In 1960, saxophonist and composer Ornette Coleman recorded Free Jazz with what was deemed a “double quartet,” including two trumpets, two basses, himself, a clarinet, and two drummers, each quartet playing in one channel. Roman label Subsound Records would seem to be following that blueprint with the beginning of its own Double Quartet Serie Volume 1 that pits Californian desert rock mainstays Fatso Jetson and Gary Arce of Yawning Man in right channel and Toulon, France-based experimentalists Hifiklub.

The project, the connections to jazz for which can be found through the general spirit of improvisational exploration more than swapping solos or anything like that, was recorded in Coxinhell Studio in Southern France. Fatso Jetson were working with the lineup of guitarist/vocalist Mario Lalli, bassist Dino von Lalli and drummer Tony Tornay on a European tour with Yawning Man, and Hifiklub — who in the past have collaborated with Mike Watt, Lee Renaldo of Sonic Youth, and Alain Johannes, who mixed and mastered this release, are comprised of bassist/vocalist Régis Laugier, guitarist Nicolas Morcillo, art-and-stuff-ist Arnaud Maguet and drummer Pascal Abbatucci Julien.

Eight dudes, in a room together, making their way through seven tracks/37:41 of improv vibing, it’s no wonder one can hear bits and pieces of conversation taking place throughout, though that might also be samples playing through the songs. With such a wide-open sonic range, it’s important to acknowledge any number of possibilities for what could be happening at any given moment.

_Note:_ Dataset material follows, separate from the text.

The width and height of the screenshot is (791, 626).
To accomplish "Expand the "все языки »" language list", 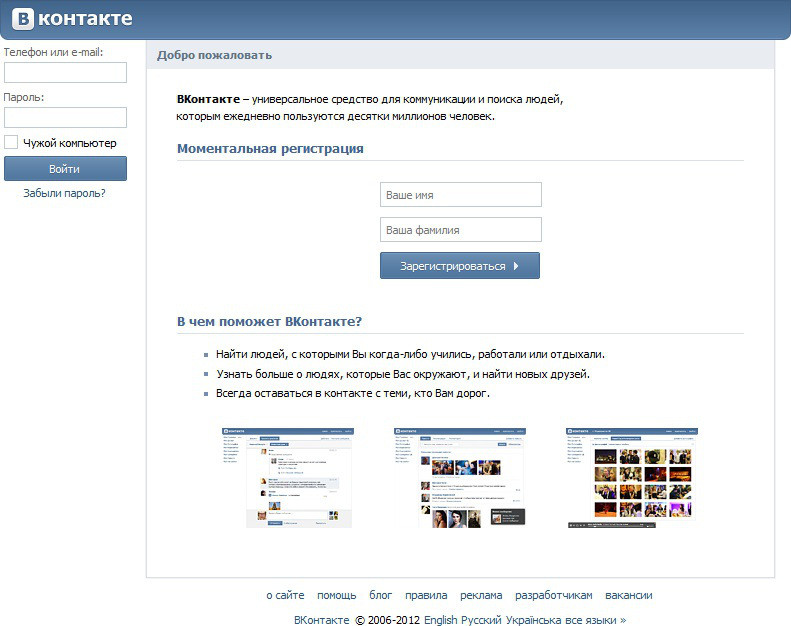I will point(595,620).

Goes without saying that Hifiklub vs. Fatso Jetson + Gary Arce, as a whole, eight-piece unit, are tailor-made for headphones. Any single one of those entities would be headphone-worthy on their own, and together, their sounds coming through different channels on the vast “A la Fin Je l’Espère Calme,” that’s even more the case. The album glides through a suitably varied scope of moods, from the rolling, massive-in-the-low-end march of side A closer “Glorious Whores” — also the longest cut at 8:02 — to the noise-wash build of “Safe in Pieces,” which is almost straightforward compared to some of what’s going on.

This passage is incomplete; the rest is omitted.